Saved entries
= Beginning of Section =

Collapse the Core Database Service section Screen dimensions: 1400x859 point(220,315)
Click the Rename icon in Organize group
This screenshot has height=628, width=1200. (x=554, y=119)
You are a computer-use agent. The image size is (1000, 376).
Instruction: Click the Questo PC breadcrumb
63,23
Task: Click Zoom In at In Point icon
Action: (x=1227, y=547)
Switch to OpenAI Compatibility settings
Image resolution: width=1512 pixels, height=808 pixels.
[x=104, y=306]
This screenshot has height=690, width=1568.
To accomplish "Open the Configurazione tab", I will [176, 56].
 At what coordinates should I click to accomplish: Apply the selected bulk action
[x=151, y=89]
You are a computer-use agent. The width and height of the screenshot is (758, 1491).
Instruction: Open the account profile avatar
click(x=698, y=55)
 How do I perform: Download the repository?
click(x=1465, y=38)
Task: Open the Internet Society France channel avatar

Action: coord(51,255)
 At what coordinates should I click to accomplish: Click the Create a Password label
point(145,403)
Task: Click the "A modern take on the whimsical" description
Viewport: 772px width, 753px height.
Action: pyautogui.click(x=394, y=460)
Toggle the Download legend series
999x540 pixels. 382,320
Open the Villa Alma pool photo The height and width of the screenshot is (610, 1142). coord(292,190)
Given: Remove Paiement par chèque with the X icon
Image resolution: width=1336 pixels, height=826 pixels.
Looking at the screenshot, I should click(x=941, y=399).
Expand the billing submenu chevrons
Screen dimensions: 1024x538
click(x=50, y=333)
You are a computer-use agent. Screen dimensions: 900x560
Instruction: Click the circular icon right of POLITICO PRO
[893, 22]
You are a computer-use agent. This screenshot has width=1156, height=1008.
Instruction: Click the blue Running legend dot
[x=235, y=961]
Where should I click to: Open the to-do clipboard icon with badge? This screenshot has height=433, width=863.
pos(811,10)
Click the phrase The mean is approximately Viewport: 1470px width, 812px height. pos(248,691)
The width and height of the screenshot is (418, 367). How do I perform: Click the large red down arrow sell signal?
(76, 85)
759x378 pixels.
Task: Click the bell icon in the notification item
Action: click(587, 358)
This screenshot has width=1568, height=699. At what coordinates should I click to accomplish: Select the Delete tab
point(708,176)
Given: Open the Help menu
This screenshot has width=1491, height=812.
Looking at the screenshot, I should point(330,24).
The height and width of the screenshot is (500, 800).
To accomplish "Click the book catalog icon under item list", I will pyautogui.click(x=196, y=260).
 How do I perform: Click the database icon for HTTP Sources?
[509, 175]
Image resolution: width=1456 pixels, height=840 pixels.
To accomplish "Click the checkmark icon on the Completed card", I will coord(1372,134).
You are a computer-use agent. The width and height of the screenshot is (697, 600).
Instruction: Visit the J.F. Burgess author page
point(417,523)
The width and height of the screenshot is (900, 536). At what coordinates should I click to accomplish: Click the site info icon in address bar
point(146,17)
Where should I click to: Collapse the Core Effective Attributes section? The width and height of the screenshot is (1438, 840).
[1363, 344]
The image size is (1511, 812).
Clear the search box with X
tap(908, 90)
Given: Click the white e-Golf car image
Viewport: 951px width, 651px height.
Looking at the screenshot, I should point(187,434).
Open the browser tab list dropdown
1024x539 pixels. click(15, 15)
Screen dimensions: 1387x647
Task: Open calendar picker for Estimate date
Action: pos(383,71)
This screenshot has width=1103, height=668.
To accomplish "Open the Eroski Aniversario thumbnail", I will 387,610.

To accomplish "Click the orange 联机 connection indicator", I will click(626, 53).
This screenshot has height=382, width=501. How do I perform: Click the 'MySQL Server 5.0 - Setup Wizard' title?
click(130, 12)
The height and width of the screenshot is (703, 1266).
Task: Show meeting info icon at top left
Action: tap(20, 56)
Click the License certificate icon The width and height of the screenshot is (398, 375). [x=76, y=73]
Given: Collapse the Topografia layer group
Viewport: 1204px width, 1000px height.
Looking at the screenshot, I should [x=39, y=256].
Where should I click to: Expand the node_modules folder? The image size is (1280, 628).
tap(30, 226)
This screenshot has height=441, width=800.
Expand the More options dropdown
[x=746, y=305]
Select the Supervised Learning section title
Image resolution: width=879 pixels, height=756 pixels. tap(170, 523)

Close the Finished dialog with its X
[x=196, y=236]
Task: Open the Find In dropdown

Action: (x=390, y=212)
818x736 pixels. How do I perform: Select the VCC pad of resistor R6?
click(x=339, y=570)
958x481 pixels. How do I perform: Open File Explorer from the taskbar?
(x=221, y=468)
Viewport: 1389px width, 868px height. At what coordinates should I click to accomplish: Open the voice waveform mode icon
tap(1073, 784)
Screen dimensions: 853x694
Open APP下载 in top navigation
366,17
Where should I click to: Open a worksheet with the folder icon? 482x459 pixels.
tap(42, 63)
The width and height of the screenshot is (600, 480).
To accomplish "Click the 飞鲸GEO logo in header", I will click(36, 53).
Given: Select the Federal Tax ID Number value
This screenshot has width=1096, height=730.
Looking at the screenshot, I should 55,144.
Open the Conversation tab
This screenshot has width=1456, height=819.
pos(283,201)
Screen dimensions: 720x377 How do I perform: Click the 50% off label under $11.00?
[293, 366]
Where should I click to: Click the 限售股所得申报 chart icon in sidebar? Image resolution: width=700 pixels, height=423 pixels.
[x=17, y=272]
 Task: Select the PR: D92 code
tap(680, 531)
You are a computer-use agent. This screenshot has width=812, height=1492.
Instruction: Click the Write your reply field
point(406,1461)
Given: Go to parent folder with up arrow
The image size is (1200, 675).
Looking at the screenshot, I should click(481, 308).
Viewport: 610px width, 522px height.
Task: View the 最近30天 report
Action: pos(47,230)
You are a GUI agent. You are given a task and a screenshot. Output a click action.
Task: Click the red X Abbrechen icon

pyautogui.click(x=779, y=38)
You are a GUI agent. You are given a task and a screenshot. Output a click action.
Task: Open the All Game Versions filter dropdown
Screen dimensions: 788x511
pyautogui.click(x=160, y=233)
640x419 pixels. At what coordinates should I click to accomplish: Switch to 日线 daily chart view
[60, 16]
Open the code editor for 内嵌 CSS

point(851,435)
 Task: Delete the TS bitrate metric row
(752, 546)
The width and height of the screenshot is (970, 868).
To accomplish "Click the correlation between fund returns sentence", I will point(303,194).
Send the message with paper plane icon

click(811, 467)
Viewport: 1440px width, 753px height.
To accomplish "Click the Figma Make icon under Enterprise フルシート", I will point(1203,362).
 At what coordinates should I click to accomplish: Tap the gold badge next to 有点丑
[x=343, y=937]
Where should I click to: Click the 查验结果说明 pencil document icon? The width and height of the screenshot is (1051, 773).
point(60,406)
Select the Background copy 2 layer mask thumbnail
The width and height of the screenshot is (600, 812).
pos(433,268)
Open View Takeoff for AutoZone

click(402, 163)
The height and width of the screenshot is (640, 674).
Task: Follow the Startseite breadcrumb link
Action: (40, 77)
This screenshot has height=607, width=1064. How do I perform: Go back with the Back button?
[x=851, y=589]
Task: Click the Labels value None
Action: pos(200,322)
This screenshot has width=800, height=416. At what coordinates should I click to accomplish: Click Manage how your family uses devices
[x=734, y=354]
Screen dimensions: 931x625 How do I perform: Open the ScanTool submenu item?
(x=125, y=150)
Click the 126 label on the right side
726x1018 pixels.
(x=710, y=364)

= End of Section =

**WORK ITEM**
Find every line in the records that uses the string "thumbnail", then copy it.

**OUTPUT OF THE TASK**
To accomplish "Open the Eroski Aniversario thumbnail", I will 387,610.
Select the Background copy 2 layer mask thumbnail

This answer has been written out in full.